Skip to content

Utilities

Internal utility modules that power the Graphemizer pipeline. These can also be used directly for fine-grained control.

Module: graphemes_plusplus.utils

Normalizer

Handles Unicode standardization and script-specific character fixups.

class Normalizer

normalize(text: str) → str

Main normalization entry point.
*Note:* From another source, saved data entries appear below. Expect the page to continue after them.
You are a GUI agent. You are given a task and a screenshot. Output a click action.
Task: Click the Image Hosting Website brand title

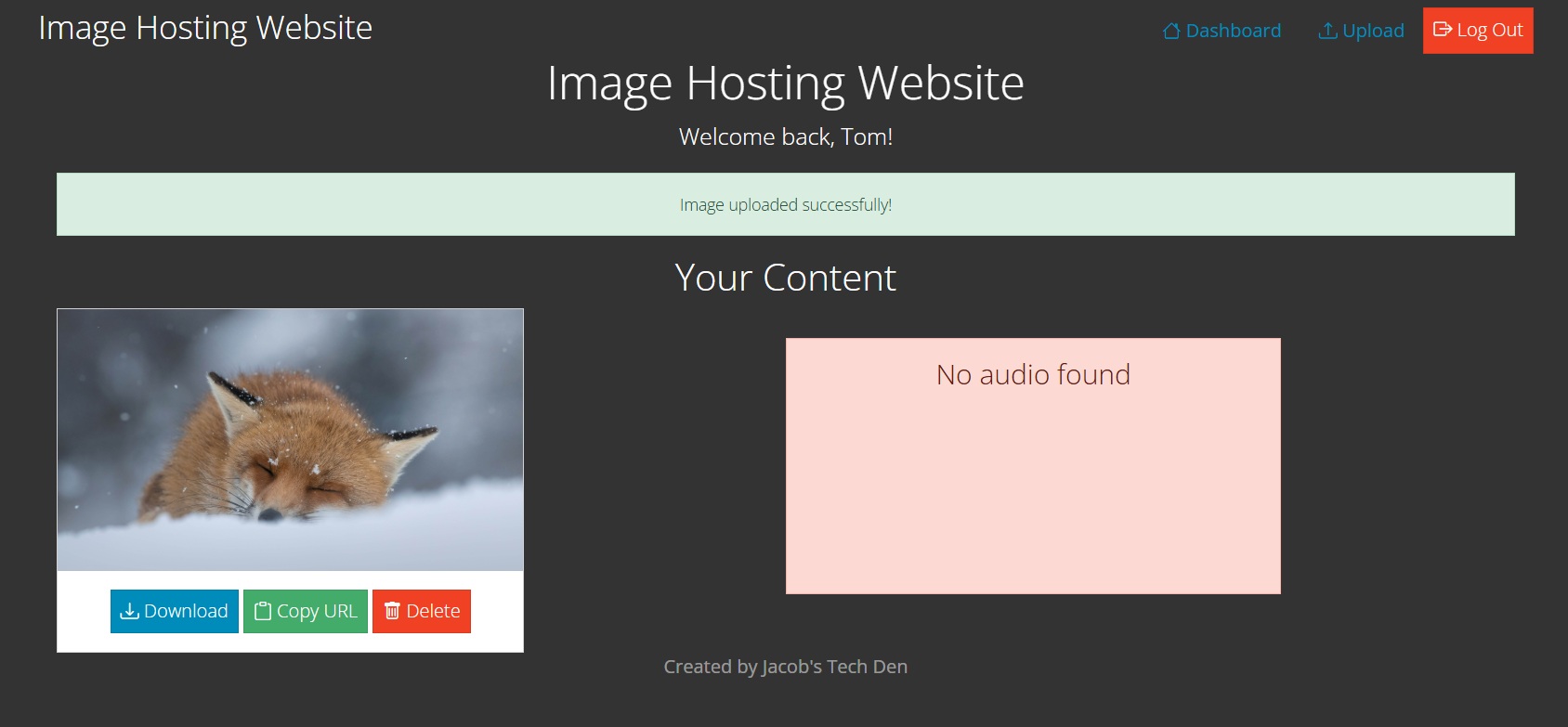coord(205,28)
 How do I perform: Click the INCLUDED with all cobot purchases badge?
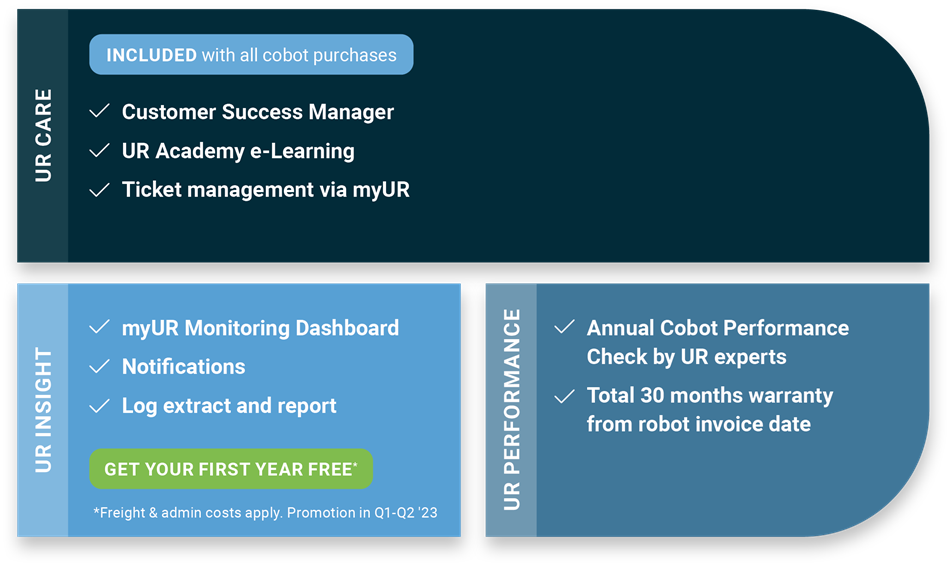tap(251, 55)
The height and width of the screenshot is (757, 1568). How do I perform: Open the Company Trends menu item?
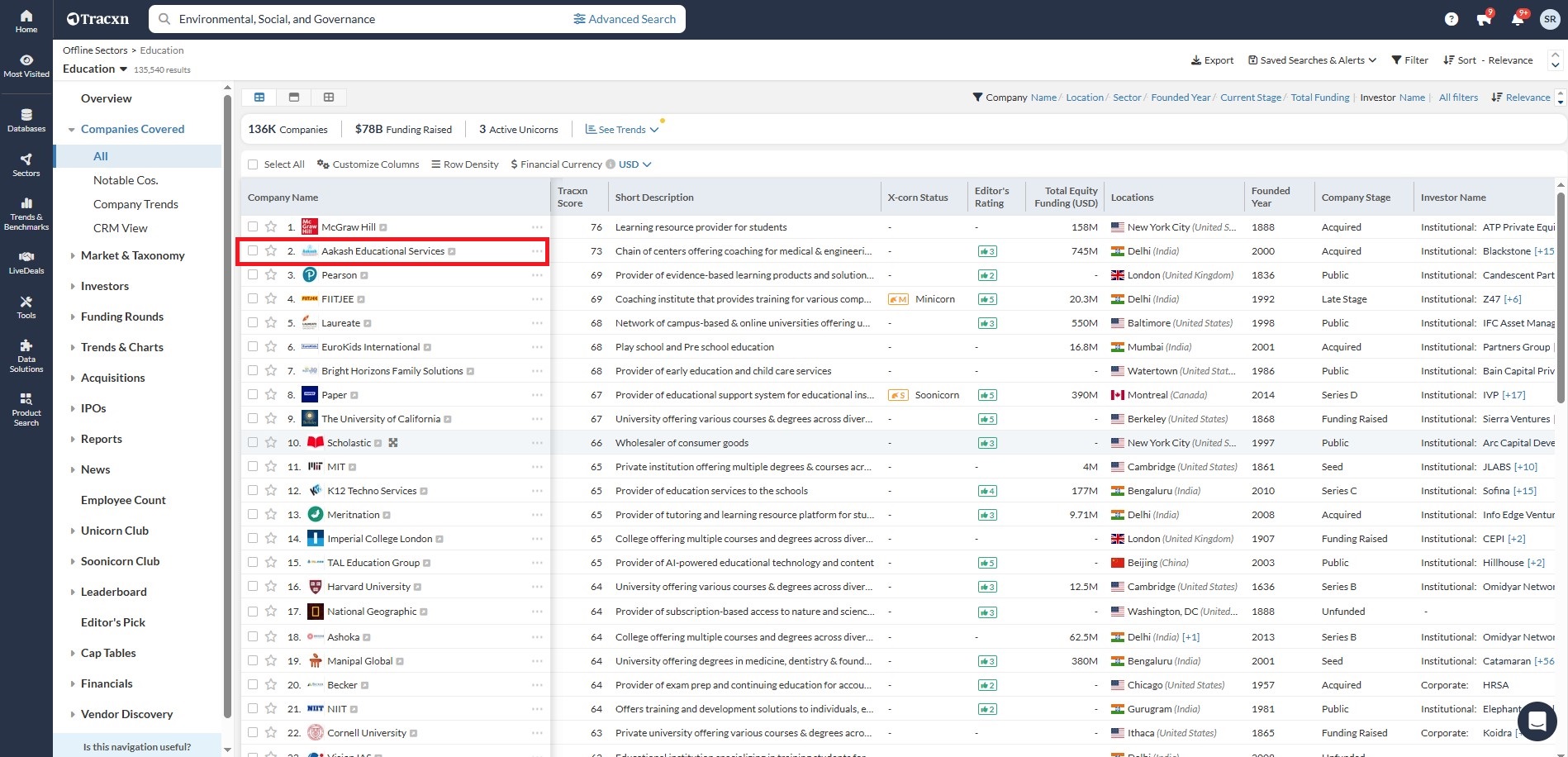[135, 204]
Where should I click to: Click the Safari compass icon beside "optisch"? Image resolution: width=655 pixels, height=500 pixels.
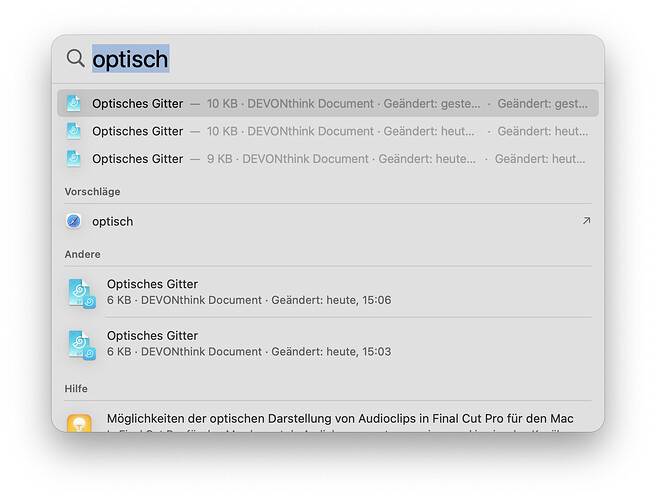coord(74,221)
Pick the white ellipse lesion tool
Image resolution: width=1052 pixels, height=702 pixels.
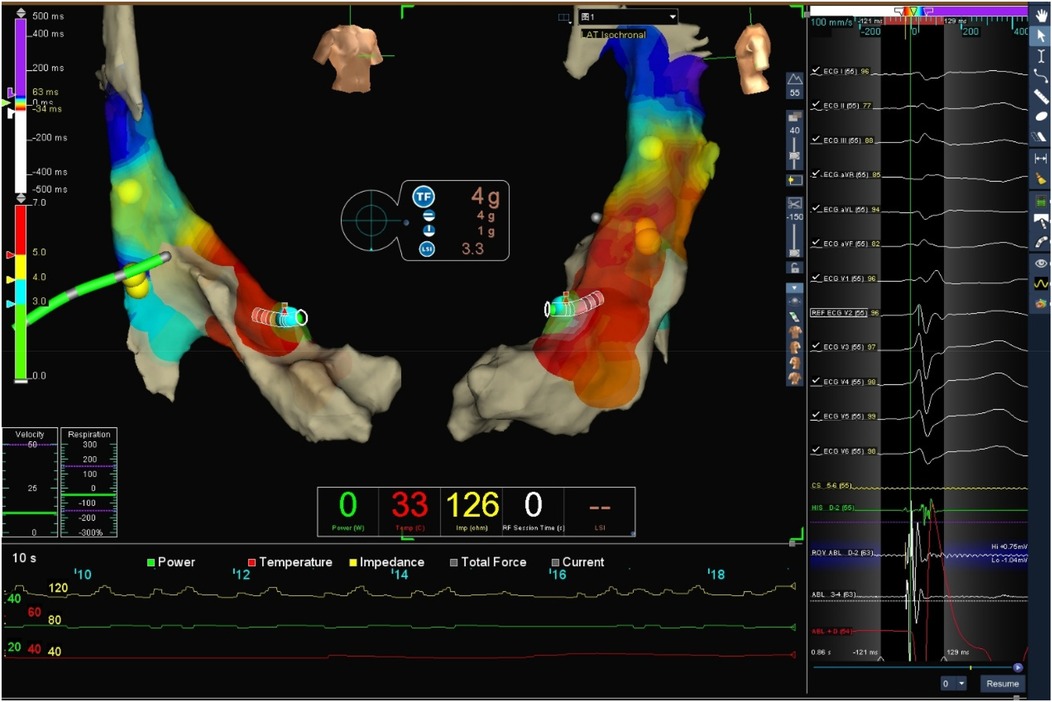(1041, 116)
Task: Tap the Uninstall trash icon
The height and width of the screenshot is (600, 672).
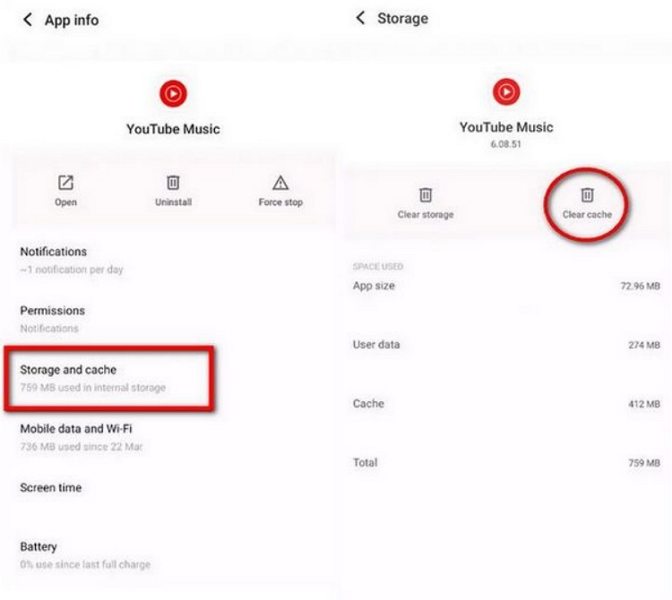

Applies:

  1. Unicode NFC — Canonical Composition normalization
  2. Tamil fixups — Corrects common encoding issues:
    • Reversed vowel orders (ாெ, ாே)
    • Incorrect character sequences (ா்ர்)
    • Zero Width Non-Joiner removal
    • Conditional vowel merging (ெள)
  3. Sinhala fixups — Corrects confusable character combinations:
    • Multiple variant encodings of , , , etc.
>>> from graphemes_plusplus.utils import Normalizer
>>> n = Normalizer()
>>> n.normalize("text with encoding issues")
'corrected text'

sandhi_remover(word: str) → str

Removes Tamil sandhi (euphonic) suffixes (க், த், ப், ச்) from word endings.

>>> n = Normalizer()
>>> n.sandhi_remover("வந்தான்க்")
'வந்தான்'

Tamil Validation Methods

check_starting_letter(word: str) → bool

Validates whether a Tamil word starts with a grammatically valid letter according to Nanool rules.

check_ending_letter(word: str) → bool

Validates whether a Tamil word ends with a grammatically valid letter.

check_meimmayakkam(word: str) → bool

Validates consonant doubling (meimmayakkam) rules in Tamil grammar.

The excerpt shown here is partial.